Over the fall semester, Jordan develops a friendship with Liam, with whom he plays Xbox Live. He eventually speaks with Drew, the other Black student in his homeroom class, and the two bond over their frustration at the constant microaggressions they have to put up with. When the homeroom teacher hears Drew jokingly call Jordan "dawg," she misunderstands the irony of the in-joke, prompting Drew to call her out for always confusing him for another Black student named Deandre. At home, Jordan's parents get into an argument over the pressure Jordan's mother is putting on Jordan to assimilate into the culture of a white-dominated and elite place like RAD as preparation for life as a Black person in corporate America.
After talking with his grandfather, Jordan brings Liam and Drew together by having them all play Xbox Live campaigns together. At school, they also make an effort not to shun Alexandra, a socially awkward and friendless girl who wears a sock puppet on her hand. Before Christmas, the students browse books at the school book fair. Jordan and Drew bond over the lack of reading material to interest them: everything targeted at Black boys their age tells a gritty tale of urban survival and fatherlessness.
Over the Christmas break, Jordan reconnects with Kirk, his oldest friend. They are both relieved that Jordan's new life as a private school student hasn't impeded their ability to relate to one another. Jordan also goes for the first time to Liam's family's mansion. He agrees not to judge Liam for being so wealthy, for which Liam is grateful. He gives Jordan NBA2K Deluxe for Christmas, a better edition of the game Jordan's parents get him as a rare splurge for them.
In the new semester, Jordan is resistant to his art class, which is taught by a woman who shows off her own abstract paintings within the classroom. He prefers figuration. One day after school, Alexandra reveals that she wears a sock puppet on her hand because she has a scar from the time she saved her little brother from a falling pot of boiling water. She shows Jordan, who is surprised to see the scar is almost nothing. She says he can tell only one other person the truth about her hand.

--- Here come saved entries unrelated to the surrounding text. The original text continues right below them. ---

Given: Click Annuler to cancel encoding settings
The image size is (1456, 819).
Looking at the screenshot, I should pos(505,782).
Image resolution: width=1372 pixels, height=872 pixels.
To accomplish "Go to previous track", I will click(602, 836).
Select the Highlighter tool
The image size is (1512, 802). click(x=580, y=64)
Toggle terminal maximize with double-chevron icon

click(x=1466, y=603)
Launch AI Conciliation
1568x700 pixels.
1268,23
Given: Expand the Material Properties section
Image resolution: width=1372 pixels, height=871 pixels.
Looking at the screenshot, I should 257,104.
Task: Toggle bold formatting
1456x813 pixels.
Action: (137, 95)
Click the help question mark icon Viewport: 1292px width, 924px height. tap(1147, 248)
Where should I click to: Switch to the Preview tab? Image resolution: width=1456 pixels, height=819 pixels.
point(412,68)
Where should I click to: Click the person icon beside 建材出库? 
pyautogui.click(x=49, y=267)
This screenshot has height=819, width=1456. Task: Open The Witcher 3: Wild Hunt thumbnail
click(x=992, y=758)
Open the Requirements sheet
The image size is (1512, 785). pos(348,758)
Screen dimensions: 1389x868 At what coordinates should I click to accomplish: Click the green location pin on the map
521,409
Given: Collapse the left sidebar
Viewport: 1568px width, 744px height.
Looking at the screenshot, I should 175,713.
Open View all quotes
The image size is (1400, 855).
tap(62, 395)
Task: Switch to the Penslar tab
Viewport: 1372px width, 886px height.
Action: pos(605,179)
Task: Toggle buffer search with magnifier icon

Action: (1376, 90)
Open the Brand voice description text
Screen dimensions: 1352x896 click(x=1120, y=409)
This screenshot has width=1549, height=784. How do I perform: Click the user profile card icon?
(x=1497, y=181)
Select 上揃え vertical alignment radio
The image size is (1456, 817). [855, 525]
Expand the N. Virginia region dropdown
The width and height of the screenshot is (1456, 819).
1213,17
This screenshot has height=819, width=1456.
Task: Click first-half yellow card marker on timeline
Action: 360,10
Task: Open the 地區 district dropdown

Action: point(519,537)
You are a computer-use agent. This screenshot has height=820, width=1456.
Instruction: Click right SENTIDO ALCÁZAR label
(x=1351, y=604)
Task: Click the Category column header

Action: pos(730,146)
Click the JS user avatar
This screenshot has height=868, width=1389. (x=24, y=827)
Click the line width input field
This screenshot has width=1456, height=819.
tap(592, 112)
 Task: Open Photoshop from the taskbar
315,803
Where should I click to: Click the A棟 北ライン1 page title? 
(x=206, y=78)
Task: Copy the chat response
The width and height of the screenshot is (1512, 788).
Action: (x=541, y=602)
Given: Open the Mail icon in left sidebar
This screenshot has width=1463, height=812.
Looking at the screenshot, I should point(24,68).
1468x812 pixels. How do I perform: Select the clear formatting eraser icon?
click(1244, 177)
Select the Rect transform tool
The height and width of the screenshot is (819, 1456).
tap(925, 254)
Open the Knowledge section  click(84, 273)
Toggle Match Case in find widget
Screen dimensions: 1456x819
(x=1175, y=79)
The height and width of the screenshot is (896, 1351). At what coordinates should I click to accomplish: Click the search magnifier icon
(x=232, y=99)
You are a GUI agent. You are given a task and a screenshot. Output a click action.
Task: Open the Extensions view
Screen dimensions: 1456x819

During lunch in the cafeteria, Drew snaps at Andy when Andy tries to provoke Ramon by asking about his mother cooking Mexican food. The insults fly back and forth until Andy shoves Drew, prompting Drew to shove him back. Andy falls, slipping on his own apple, and their homeroom teacher comes to punish Drew. Having had enough of students of color like Drew being judged more harshly, Jordan speaks up, telling the truth of what happened; this leads the way for others to support Drew, including other teachers. The compromise is that the students have to clean up the mess made when Andy's tray was dropped.
On the bus home that day, Jordan realizes he doesn't have his sketchbook. The next day he goes to class early and finds his homeroom teacher reading it. She fixates on the comics he has written about the microaggressions he has witnessed and experienced at RAD. She confronts him about his "anger" and tries to convince him to assimilate into the school culture. He tells her he is sick of feeling different all the time, and challenges her to think about how she would like coming to his neighborhood—where she would stand out as different—to teach.
As the semester goes on, Jordan seeks to lessen Alexandra's burden by telling her secret to the most notorious gossip in their year. Soon everyone knows about her burn and that it isn't a big deal, so Alexandra can stop wearing her puppet. She is thankful to Jordan for trying to help her. In art class, Jordan sees that his teacher also paints figuratively. She convinces him to paint something abstract: as he does, he thinks about all the frustrations of life at RAD. His teacher is so impressed with his painting that she ends up surprising him by making it the cover of the yearbook.
On the last day of school, after weeks of studying and exams, everyone compliments Jordan's work as they sign yearbooks and wish each other a good summer. Jordan makes plans to see Drew and Liam over the break. When his parents come to pick him up, they comment on how Jordan seems like a "new kid," noticing that he is more well-adjusted and content, even if RAD has been a mixed bag for him. The graphic novel ends with Jordan going to play basketball with his neighborhood friends. He expresses gratitude for them by saying that friends are like training wheels because they keep you from falling down—a "metaphor," which is something he learned in English class. They affectionately tease him for not knowing the difference between a metaphor and a simile.